Edinburgh Council backs renting reform campaign
The City of Edinburgh Council today signed its support for a national campaign calling for fair rent for all.
Leader Councillor Andrew Burns and Deputy Leader Councillor Sandy Howat put their names to Shelter Scotland’s Make Renting Right campaign, which aims to make Scotland’s growing private rented sector fit for the 59,000 households in the capital that rent privately.
The campaign complements existing work between the Council and private landlords, which includes giving advice about what they must do by law, and how they can resolve problems with tenants. They are also legally required to register with the local authority by law and apply and comply with specific licences.
Councillor Andrew Burns, Leader of the City of Edinburgh Council, said: “The Council has given its full backing to Making Rent Right because we are committed to housing people in high quality and affordable homes, which is a vital step in our battle against poverty.
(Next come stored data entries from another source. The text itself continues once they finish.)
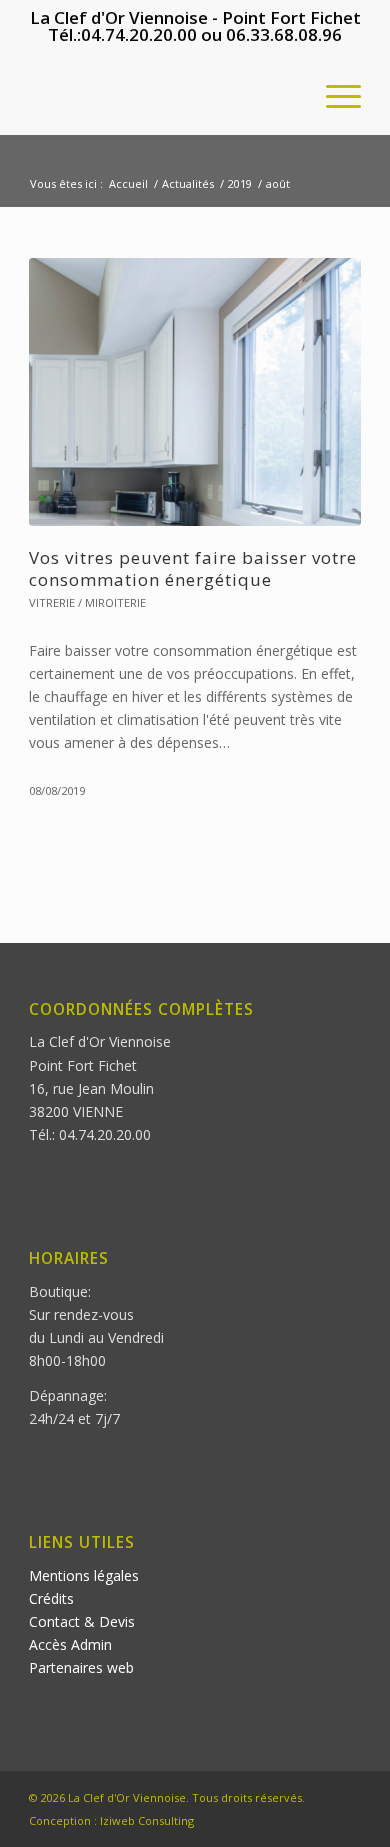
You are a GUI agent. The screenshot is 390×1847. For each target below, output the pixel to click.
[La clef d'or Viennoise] (161, 95)
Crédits (51, 1598)
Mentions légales (84, 1575)
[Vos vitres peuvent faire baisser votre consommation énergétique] (195, 392)
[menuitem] (333, 95)
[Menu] (333, 95)
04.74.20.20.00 (139, 34)
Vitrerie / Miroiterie (87, 602)
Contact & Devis (82, 1621)
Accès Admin (70, 1644)
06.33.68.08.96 (284, 34)
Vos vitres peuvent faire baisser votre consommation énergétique (193, 568)
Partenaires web (81, 1667)
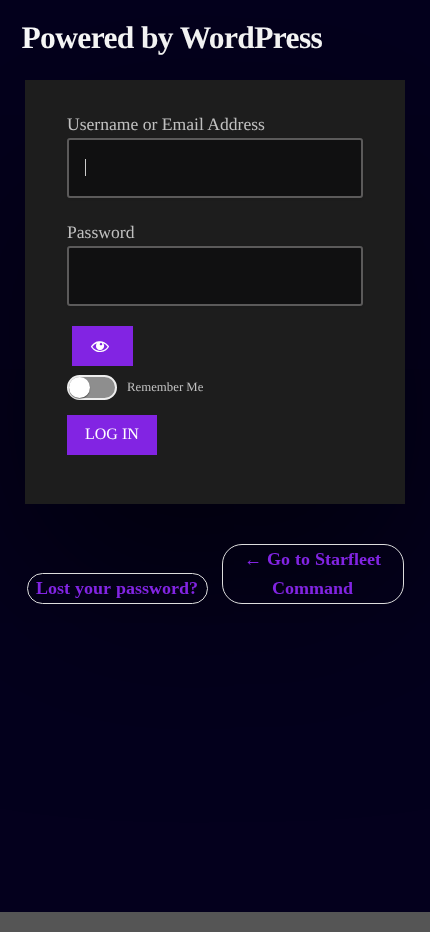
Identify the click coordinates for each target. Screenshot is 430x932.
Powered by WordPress (172, 37)
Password (100, 232)
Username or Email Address (166, 124)
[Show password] (102, 346)
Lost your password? (117, 588)
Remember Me (165, 387)
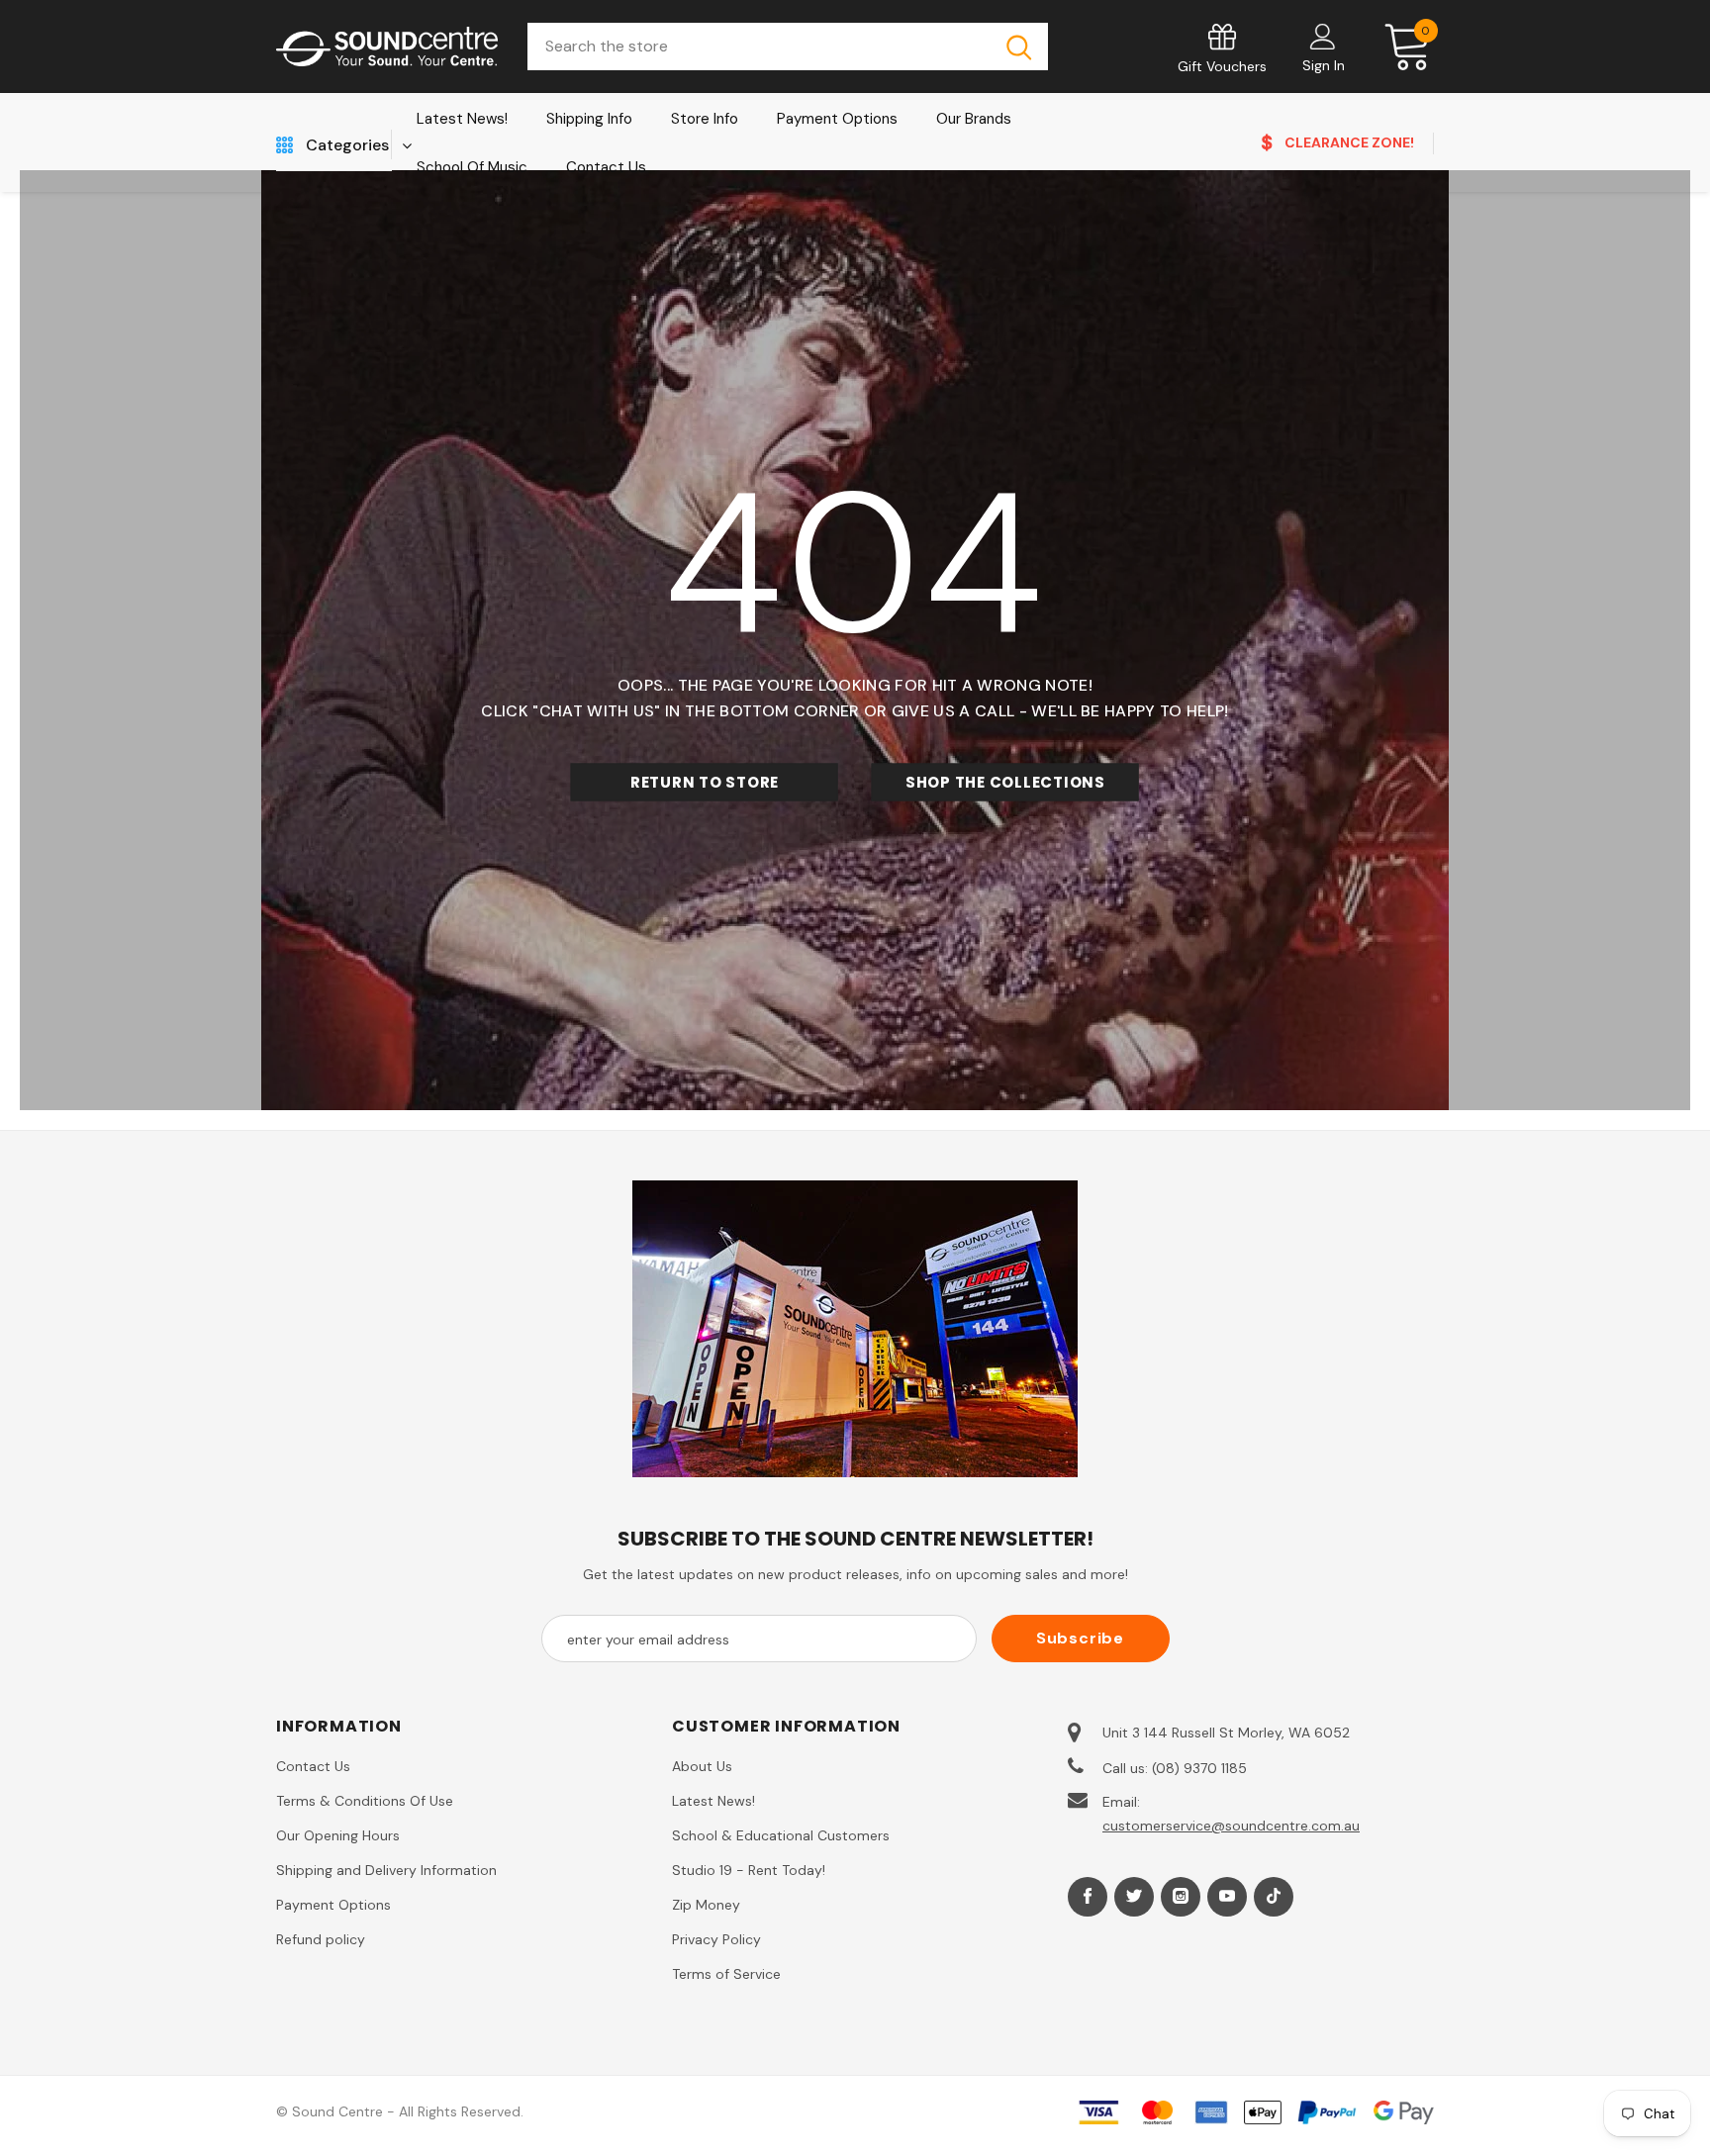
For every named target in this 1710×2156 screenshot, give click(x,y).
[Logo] (387, 47)
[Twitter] (1134, 1897)
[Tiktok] (1273, 1897)
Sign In (1323, 65)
“Renters are entitled to be treated fairly and while the majority of landlords do so, too many people are still experiencing the opposite. This campaign is a great step towards protecting them.”
Councillor Sandy Howat, Deputy Leader of the City of Edinburgh Council, said: “We are delighted to support such an important and worthwhile campaign. Thousands of people rent in this city for many reasons, with many of them doing so by choice, and ensuring that they can do so safely and at a fair price is vital.
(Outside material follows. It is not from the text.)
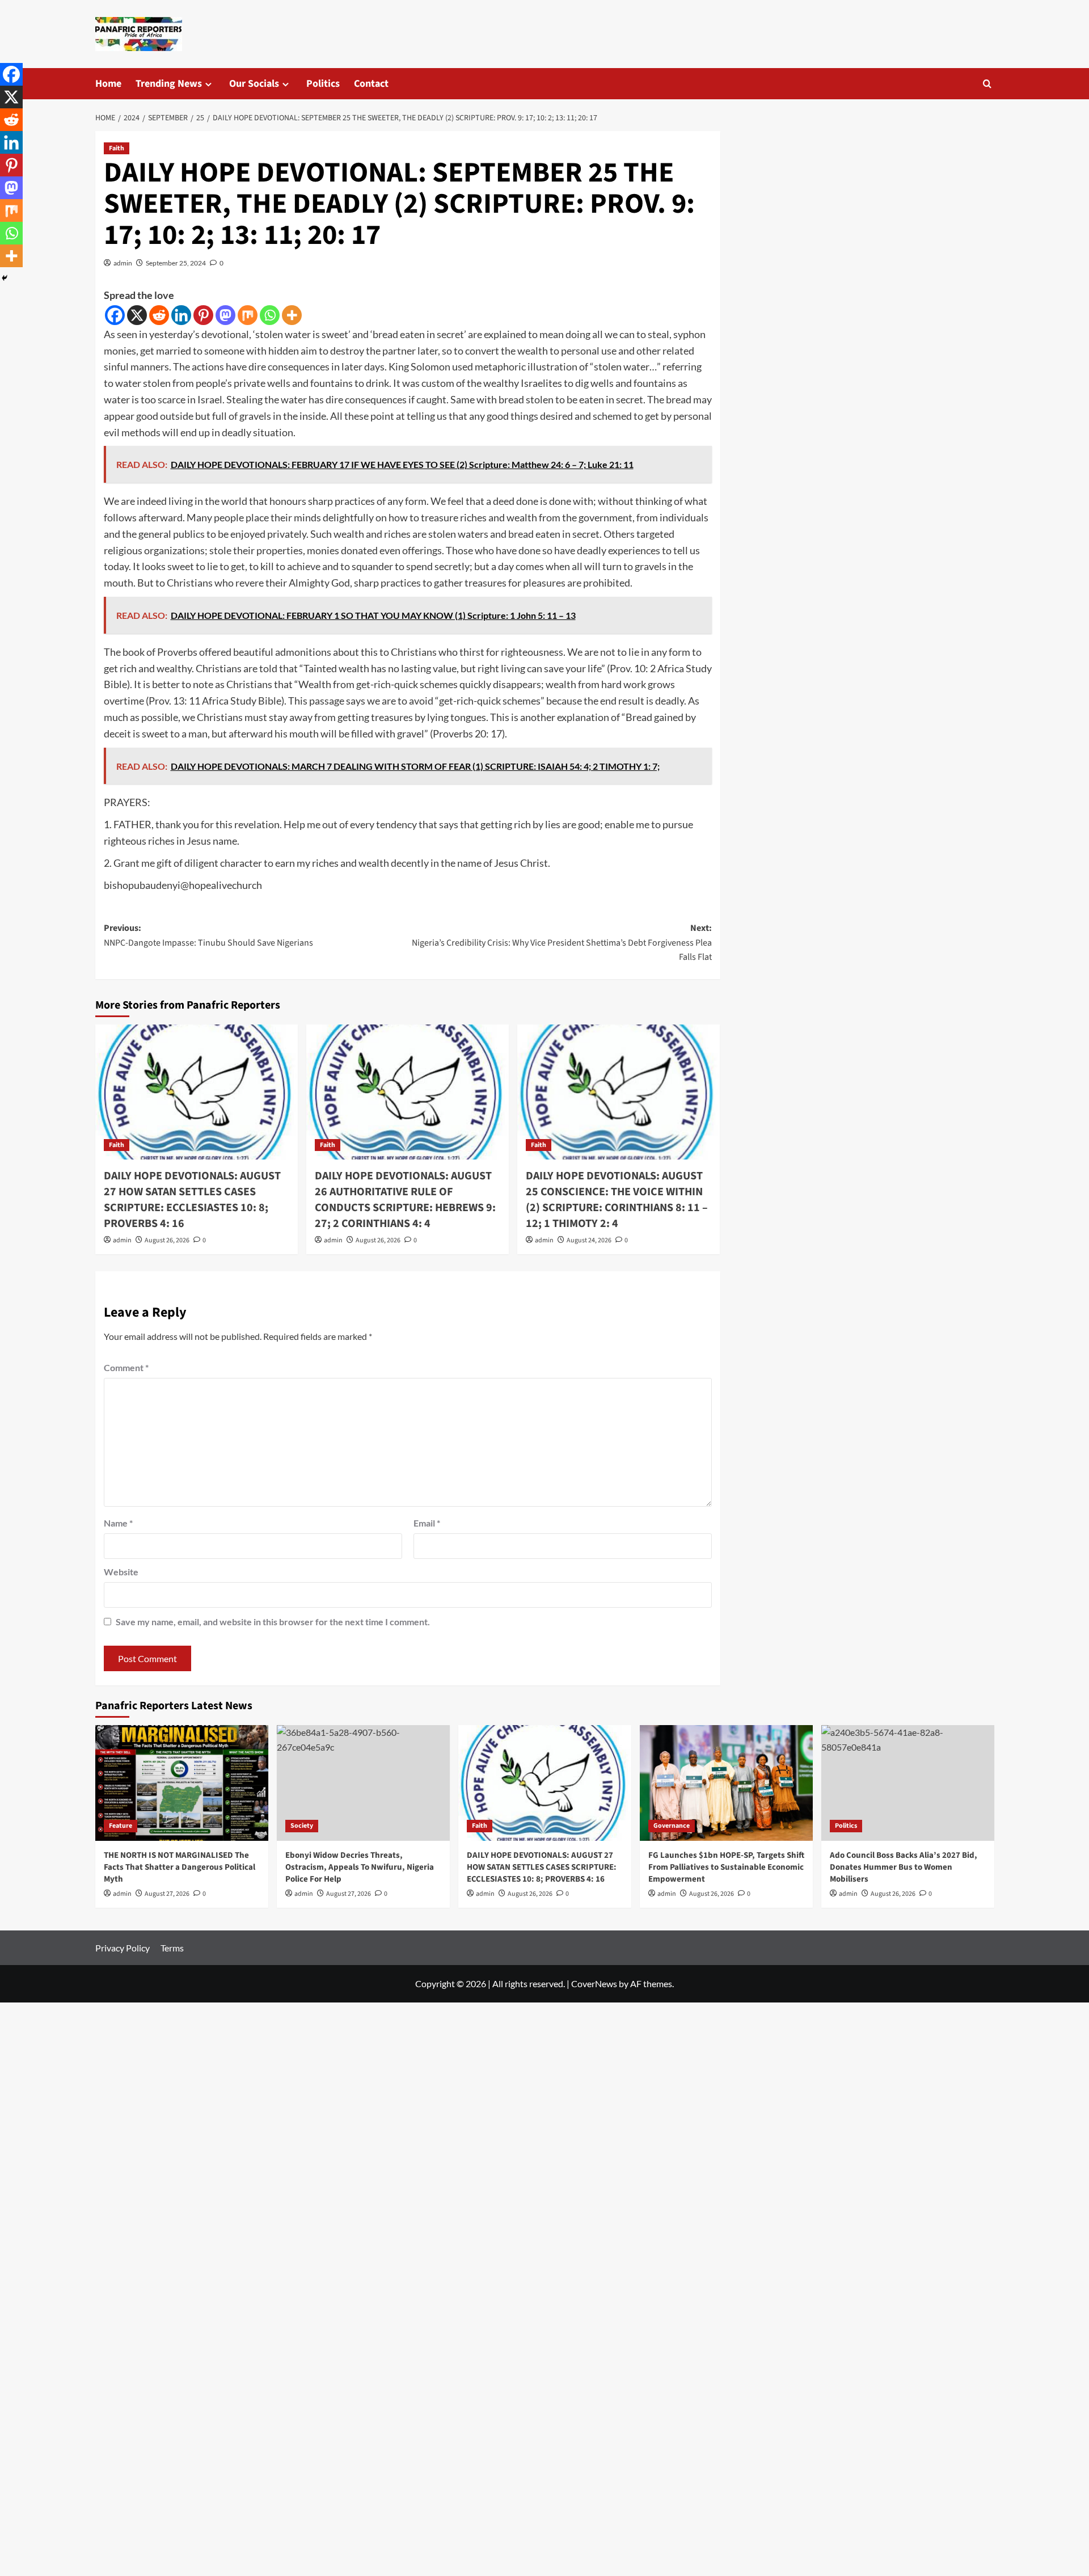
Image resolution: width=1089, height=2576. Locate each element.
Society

“The Capital Coalition is committed to providing affordable homes and will continue to work closely with our partners in order to do so.”
Graeme Brown, Director of Shelter Scotland, said: “We are pleased that the City of Edinburgh Council has joined our calls for a better private rented sector for tenants and landlords.
“Along with the council, we want to see a private rented sector that is fit for families and protects all tenants – a sector that provides long-term homes, not short-term housing.
“Too often we hear of people being moved on, evicted or rents increased unreasonably, forcing people into the disruptive cycle of having to move house - every six months in some cases - preventing them from ever being able to put down strong roots and being part of a community.
“In the 21st century, we need a private rented sector that is modern, stable, flexible, predictable and fair for those individuals and families that call it home.”